Mr Wong told ST that additional places were offered in the country’s six autonomous universities last year, given that a number of Singaporean students could not study overseas as they had planned.

Other students who had received diplomas from polytechnics chose to go on to universities last year as well, rather than compete for employment in a weakened job market.

This may happen this year too, he added, if the situation remains the same.

The Education Minister also emphasised that getting a university education is not a prerequisite for work.

Those who wish to attend university may do so later on, he added.

“We have been talking about SkillsFuture and lifelong learning. So, there’s no need to front-load four years of education before you go out to work. You can have a chance to get a university degree or further education any time through your working life.

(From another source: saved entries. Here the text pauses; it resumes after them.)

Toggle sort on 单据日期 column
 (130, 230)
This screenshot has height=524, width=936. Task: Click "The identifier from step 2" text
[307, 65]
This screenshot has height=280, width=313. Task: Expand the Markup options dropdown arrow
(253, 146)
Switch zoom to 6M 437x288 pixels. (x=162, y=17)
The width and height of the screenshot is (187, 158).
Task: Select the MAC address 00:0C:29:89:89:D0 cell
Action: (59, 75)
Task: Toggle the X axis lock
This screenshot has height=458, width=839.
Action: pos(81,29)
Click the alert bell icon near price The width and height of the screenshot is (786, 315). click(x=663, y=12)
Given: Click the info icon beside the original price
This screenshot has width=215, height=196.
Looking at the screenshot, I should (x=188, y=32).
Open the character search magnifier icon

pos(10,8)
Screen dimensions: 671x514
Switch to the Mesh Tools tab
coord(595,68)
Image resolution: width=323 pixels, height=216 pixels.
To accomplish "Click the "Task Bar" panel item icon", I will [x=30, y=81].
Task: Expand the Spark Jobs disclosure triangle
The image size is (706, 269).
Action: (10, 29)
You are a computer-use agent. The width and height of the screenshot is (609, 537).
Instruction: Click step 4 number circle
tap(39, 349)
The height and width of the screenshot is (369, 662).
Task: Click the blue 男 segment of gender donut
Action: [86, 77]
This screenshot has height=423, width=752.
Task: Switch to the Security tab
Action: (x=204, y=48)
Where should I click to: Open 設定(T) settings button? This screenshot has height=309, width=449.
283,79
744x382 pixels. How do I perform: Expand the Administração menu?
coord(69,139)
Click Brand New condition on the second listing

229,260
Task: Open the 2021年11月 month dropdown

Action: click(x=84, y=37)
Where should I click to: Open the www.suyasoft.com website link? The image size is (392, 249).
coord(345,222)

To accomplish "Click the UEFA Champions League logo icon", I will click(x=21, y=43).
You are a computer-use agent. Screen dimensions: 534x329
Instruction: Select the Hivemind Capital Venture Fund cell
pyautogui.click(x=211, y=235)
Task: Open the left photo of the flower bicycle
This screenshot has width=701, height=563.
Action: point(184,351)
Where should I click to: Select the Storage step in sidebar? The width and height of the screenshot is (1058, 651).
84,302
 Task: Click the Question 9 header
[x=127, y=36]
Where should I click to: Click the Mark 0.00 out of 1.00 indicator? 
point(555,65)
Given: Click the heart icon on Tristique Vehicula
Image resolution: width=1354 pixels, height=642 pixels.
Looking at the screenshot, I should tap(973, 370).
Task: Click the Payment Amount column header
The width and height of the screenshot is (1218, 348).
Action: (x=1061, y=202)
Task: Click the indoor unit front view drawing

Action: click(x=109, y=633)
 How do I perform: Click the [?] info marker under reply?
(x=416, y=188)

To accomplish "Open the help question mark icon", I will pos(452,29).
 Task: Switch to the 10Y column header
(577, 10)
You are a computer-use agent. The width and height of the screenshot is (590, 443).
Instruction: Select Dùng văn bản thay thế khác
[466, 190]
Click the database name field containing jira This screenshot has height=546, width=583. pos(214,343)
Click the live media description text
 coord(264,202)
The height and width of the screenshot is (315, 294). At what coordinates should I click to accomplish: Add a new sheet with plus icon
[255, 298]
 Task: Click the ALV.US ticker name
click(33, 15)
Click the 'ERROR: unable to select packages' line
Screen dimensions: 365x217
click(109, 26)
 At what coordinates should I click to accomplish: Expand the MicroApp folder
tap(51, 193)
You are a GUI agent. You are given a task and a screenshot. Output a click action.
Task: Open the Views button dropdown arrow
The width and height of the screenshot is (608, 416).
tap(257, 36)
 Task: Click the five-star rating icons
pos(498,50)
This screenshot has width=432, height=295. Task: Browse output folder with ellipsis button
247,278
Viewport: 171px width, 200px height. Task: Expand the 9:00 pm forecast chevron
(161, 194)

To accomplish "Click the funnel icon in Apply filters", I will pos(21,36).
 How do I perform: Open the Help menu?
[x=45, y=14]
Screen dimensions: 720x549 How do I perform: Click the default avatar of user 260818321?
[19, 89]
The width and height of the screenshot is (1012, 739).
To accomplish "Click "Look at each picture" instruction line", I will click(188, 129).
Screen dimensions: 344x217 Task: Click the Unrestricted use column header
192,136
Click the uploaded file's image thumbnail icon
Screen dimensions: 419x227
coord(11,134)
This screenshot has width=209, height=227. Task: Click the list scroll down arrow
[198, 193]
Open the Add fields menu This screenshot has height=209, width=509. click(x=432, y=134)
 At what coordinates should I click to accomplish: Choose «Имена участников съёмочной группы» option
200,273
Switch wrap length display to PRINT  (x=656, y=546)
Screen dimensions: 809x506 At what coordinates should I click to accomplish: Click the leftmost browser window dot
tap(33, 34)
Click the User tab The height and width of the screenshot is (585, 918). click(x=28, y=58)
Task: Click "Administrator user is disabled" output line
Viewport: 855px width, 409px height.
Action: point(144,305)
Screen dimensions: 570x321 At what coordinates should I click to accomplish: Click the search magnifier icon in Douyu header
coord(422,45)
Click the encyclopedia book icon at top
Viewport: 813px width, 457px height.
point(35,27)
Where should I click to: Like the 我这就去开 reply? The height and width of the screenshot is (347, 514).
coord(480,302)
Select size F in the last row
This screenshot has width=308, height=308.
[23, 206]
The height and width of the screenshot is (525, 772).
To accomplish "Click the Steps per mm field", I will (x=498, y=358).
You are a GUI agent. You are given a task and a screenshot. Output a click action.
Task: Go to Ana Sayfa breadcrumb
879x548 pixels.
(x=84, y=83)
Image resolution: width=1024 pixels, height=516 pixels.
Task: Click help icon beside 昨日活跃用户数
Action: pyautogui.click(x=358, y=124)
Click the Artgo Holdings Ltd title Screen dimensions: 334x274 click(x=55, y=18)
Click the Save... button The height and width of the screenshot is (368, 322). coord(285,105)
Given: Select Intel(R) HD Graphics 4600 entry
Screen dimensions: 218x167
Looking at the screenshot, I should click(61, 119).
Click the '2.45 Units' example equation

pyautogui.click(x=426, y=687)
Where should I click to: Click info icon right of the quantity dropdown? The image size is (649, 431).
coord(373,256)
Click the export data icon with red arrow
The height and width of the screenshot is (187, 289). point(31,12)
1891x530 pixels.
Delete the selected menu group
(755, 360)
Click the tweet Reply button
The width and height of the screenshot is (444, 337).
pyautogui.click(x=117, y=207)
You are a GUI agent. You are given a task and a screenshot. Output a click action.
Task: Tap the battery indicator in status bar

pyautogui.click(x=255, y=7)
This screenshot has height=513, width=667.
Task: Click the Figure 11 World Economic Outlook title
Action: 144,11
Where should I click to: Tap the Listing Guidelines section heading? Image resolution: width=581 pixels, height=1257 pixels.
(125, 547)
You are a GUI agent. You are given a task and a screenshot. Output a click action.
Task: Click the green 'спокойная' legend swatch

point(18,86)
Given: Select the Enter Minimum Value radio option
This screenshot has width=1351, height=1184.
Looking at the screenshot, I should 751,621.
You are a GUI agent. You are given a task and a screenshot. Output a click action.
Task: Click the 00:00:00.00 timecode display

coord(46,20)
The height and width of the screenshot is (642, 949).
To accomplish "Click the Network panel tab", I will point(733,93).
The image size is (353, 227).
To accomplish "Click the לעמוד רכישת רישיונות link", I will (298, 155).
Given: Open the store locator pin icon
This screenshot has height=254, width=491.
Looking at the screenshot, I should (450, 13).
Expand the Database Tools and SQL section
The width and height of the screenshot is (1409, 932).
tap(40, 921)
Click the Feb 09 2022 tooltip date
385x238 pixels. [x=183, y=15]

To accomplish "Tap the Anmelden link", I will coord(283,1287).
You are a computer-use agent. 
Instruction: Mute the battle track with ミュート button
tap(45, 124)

I expect some proportion of students will still do that – to go to university for their first degree before going out to work, but increasingly you will see more pathways for students to go for further studies when they are older, in the course of their working life,” he told ST.

Also, the funding for education does not require students to obtain their degrees in four years, and if they desire to take some time off for other endeavours, provided the university “agrees that it’s useful,” he said.

The minister added that this does not mean there will be no time limit for students to finish their degree.

Mr Wong also talked to ST about his own experience as an undergraduate.

He had been told by his parents that he would need to get a scholarship if he wanted to study overseas, and therefore “grabbed” the chance with a PSC (Public Service Commission) scholarship.

He obtained both his undergraduate and masters degrees in the United States.

At first Mr Wong enrolled in a diverse range of classes, later settling into economics.

He told ST he “started delving more into macroeconomics, the quantitative aspects of economic modelling, understanding fiscal and monetary policies, and later on, the Singapore model of economic development.”

The minister added this bit of advice to students, “start with a broad education, enjoy your learning, but also specialise in an area you are interested in and ensure you acquire deep knowledge and skills in it.”